TEKS YANG DIBERIKAN:

/---

Dengan setahu isterinya ia menahan sebagian dari hasil penjualan itu dan sebagian lain dibawa dan diletakkannya di depan kaki rasul-rasul.

(Kis 5 : 2)

Dengan setahu isterinya, kata tahu disini dalam bahasa Yunani itu mempunyai akar kata yang sama dengan kata hati nurani, yaitu συνείδησις ( baca: suneidésis ), bahasa yunaninya hati nurani. Συνειδυίης ( baca: suneduyes ), itu kata yang dipakai.

Dengan bukan hanya sepengetahuan, kata sepengetahuan itu jadi kayak asal lewat aja, seperti ketika saudara-saudara kalau mau pergi pamit orang, jalan ya, asal lewat, sekelibat lewat. Bukan itu yang dipakai.

Dengan setahu istrinya itu apa artinya saudara-saudara, dengan kesadaran hati nurani istrinya, itu terjemahan yang benar. Dengan kesadaran hati nurani istrinya, kemudian Ananias menahan sebagian dari hasil persembahan ini. Dengan kesadaran hati nurani istrinya.

\---

BARIS DATA:
/---

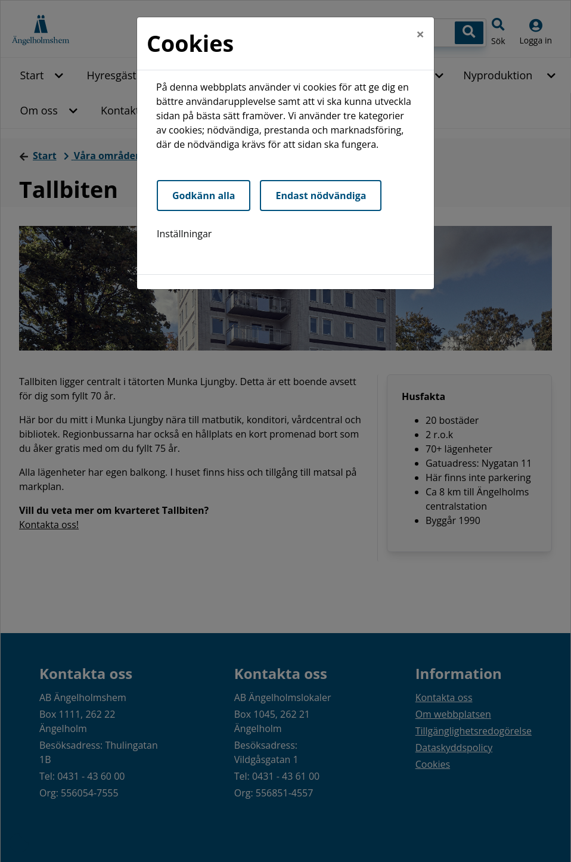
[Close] (420, 34)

\---

DAFTAR TUGAS:
**a.** Kutip semua kalimat dalam uraian tentang Kis 5:2 yang memuat frasa "hati nurani".
**b.** Lanjutkan uraian tentang Kis 5:2 mulai dari kalimat terakhirnya.

JAWABAN AKHIR:
**a.**
1. "Dengan setahu isterinya, kata tahu disini dalam bahasa Yunani itu mempunyai akar kata yang sama dengan kata hati nurani, yaitu συνείδησις ( baca: suneidésis ), bahasa yunaninya hati nurani."
2. "Dengan setahu istrinya itu apa artinya saudara-saudara, dengan kesadaran hati nurani istrinya, itu terjemahan yang benar."
3. "Dengan kesadaran hati nurani istrinya, kemudian Ananias menahan sebagian dari hasil persembahan ini."
4. "Dengan kesadaran hati nurani istrinya."

**b.**
Disini kita menemukan saudara-saudara satu kesalahan, bukankah istri ditempatkan oleh Tuhan sebagai hati nurani untuk mewakili Tuhan menegur suaminya? Mengapa justru dengan kesadaran hati nurani, Safira mendukung suaminya berbuat dosa? Poin yg penting dari bagian ini yg saya ingin saudara-saudara, dalam bagian pertama kita pikir sama-sama, tidak berarti istri setuju maka benar. Tidak berarti pasangan dukung maka itu benar. Oh ini mereka sehati lho. Bagus tidak pasangan yang sehati, buktinya banyak pasangan yang tidak sehati kok. Ini ada pasangan sehati kan bagus. Tapi sehatinya ngawur. Sehatinya dalam dosa. Sehatinya salah arah. Itulah problemnya. Yang benar apa saudara-saudara, yang benar ketika istrinya menyetujuinya pun, suami mengatakan tidak. Memang mama setuju, tetapi setelah papa doa lagi, ternyata tidak. Itu yang benar.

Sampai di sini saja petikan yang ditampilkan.